With many citizens in the US and Europe now struggling, political leaders face a daunting task: adopt credible medium- and long-term reforms without derailing the economy in the short term. They have little economic – and perhaps even less political – margin for error.

PALO ALTO – Elections often turn on the state of the economy, especially in hard times. When growth and jobs are down, voters throw out incumbents – whether Spanish leftists, French rightists, or Dutch centrists. The United States is no exception. Three years into the Great Depression, Herbert Hoover was trounced by Franklin Delano Roosevelt. In 1980, following a severe bout of stagflation, Ronald Reagan routed Jimmy Carter.

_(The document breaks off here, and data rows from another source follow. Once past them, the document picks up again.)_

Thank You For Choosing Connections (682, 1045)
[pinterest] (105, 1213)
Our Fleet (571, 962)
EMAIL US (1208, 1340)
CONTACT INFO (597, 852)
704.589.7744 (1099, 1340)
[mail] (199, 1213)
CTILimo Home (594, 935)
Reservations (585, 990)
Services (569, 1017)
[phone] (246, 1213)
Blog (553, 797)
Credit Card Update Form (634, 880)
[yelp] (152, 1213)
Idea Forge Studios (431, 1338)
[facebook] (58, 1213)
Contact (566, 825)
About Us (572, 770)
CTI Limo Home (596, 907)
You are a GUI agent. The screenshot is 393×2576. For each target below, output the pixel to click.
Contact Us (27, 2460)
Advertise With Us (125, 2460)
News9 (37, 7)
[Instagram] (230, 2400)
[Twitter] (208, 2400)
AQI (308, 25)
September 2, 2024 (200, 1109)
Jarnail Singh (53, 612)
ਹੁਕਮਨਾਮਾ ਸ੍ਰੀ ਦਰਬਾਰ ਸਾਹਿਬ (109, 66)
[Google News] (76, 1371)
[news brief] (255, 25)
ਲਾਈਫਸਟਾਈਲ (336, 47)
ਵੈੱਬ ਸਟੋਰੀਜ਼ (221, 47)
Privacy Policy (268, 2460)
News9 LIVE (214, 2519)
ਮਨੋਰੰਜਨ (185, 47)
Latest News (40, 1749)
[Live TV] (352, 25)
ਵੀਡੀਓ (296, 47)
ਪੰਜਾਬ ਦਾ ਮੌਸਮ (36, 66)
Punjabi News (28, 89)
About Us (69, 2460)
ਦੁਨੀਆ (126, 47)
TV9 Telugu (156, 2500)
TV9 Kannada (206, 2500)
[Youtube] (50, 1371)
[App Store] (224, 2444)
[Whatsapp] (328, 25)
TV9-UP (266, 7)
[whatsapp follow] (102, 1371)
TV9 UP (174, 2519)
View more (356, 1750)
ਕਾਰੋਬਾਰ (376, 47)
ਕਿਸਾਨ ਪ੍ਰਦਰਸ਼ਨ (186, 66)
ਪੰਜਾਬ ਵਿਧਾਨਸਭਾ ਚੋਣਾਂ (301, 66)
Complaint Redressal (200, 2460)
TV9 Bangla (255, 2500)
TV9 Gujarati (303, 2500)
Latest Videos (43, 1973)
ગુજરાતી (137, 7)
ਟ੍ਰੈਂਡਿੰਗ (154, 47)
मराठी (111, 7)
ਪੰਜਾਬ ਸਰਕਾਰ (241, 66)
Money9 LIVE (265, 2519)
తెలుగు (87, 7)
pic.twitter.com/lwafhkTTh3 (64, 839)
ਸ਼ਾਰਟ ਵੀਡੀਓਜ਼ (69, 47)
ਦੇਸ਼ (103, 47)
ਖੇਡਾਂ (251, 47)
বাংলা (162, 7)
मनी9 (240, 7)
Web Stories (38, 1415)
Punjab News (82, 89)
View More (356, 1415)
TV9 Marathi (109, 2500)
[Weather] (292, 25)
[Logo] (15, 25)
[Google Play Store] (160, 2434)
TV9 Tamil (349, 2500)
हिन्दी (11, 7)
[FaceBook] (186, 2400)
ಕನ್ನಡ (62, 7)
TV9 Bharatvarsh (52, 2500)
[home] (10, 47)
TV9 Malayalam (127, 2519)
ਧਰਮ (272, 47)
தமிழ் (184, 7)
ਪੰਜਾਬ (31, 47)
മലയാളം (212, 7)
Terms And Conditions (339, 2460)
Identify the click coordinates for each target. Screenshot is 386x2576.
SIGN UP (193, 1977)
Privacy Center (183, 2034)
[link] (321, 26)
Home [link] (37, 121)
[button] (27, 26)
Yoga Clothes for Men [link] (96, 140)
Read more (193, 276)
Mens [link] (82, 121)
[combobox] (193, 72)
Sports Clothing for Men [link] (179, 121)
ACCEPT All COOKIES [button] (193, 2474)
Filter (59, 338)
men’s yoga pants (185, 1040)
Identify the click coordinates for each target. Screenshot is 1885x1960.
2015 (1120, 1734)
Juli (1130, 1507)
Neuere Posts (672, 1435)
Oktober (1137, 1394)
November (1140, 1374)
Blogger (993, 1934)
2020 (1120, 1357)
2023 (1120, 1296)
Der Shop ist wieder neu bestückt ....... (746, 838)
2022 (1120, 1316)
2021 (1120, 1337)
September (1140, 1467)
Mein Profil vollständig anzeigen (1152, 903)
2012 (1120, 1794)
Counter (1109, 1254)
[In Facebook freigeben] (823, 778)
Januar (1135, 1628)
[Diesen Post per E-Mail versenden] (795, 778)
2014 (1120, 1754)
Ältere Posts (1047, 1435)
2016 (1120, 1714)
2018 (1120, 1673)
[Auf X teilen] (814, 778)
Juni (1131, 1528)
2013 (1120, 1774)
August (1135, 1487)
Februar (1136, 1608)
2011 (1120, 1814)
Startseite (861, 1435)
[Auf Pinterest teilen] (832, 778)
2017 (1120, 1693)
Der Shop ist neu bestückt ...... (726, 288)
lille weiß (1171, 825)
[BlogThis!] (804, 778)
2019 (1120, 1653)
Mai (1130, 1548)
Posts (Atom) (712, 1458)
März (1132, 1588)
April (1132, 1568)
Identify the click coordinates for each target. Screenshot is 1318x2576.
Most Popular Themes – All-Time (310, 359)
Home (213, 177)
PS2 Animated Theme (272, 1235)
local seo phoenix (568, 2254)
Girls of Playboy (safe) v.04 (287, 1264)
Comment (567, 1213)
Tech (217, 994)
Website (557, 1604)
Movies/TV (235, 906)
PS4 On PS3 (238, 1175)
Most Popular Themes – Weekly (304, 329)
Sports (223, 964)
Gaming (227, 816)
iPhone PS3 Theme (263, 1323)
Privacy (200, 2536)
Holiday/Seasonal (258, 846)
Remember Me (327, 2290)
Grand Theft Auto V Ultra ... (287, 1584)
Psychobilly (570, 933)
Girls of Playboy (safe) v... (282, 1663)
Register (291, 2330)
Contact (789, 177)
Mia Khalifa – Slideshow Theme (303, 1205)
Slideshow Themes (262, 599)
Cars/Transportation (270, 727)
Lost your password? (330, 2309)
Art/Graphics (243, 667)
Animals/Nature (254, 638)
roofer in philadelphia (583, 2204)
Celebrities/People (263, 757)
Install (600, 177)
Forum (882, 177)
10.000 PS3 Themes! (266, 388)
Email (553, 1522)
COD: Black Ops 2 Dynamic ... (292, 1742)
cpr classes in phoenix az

At the same time, economic performance depends to a considerable extent on economic policy. The Great Depression was intensified by poor monetary policy, tax hikes, and protectionist trade policies. Likewise, loose US monetary policy in the middle of the last decade helped to set the stage for the Great Recession by contributing significantly to an explosion of leverage and fueling the housing bubble that burst in 2007-2008.

The outcome of two related policy battles will be key to the economic and political outlook in both the US and Europe. The first is between “austerity” and “growth” – that is, short-term deficit reduction and additional fiscal stimulus. Many on the left, on both sides of the Atlantic, argue that more, not less, government spending is required to lift their economies out of recession. Those on the right believe that governments’ top priority should be fiscal consolidation.